Oregon legalized marijuana back in 2015, becoming one of the first of many states to legalize it. The spectrum of the legalization of drugs is and has been broadening for the past few years at a rapid pace. States are continuing to legalize the use and possession of this drug more and more. Oregon is now the first state to officially decriminalize the following list: cocaine, heroin, oxycodone, methamphetamines, and psychedelics. 

One of Oregon’s main concerns was how many of their citizens were addicted to and abused hard drugs. According to the Oregon Nurses Association, the Oregon Chapter American College of Physicians, and the Oregon Academy of Family Physicians, one in 11 Oregonians is addicted to drugs and nearly 2 people die every day from overdoses in the state. This will drastically help Oregon in their fight to prevent hard drug usage in their communities. 

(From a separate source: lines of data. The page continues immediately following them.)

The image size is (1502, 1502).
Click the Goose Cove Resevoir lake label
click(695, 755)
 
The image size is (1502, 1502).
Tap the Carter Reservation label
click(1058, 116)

The decriminalization of these drugs and the decreased drug usage will also help to decrease the crime rate in the state. Oregon has a very high rate of citizens convicted or charged with misdemeanors for possession of controlled substances. With this new law in place, it was estimated by the Oregon Criminal Justice Commission that about 3,700 fewer Oregonians per year will be convicted or charged. This gradual decrease will help Oregon remain a safer state all together. 

While under these new conditions, another main concern is safety of drug use. With all these new legal substances, many  will most likely be ingested in more common situations. With this in mind, the drug user needs to be aware of how a substance can affect you and to still do them in safe and appropriate environments. 

Oregon has dominated in the fight for justice for psychedelics and other “hard drugs.” This is a very big step in the race for justice, and many Oregonians are currently very proud of their state. This will be revolutionary. Hopefully, Oregon will grow and maintain a safer and less substance abuse induced community.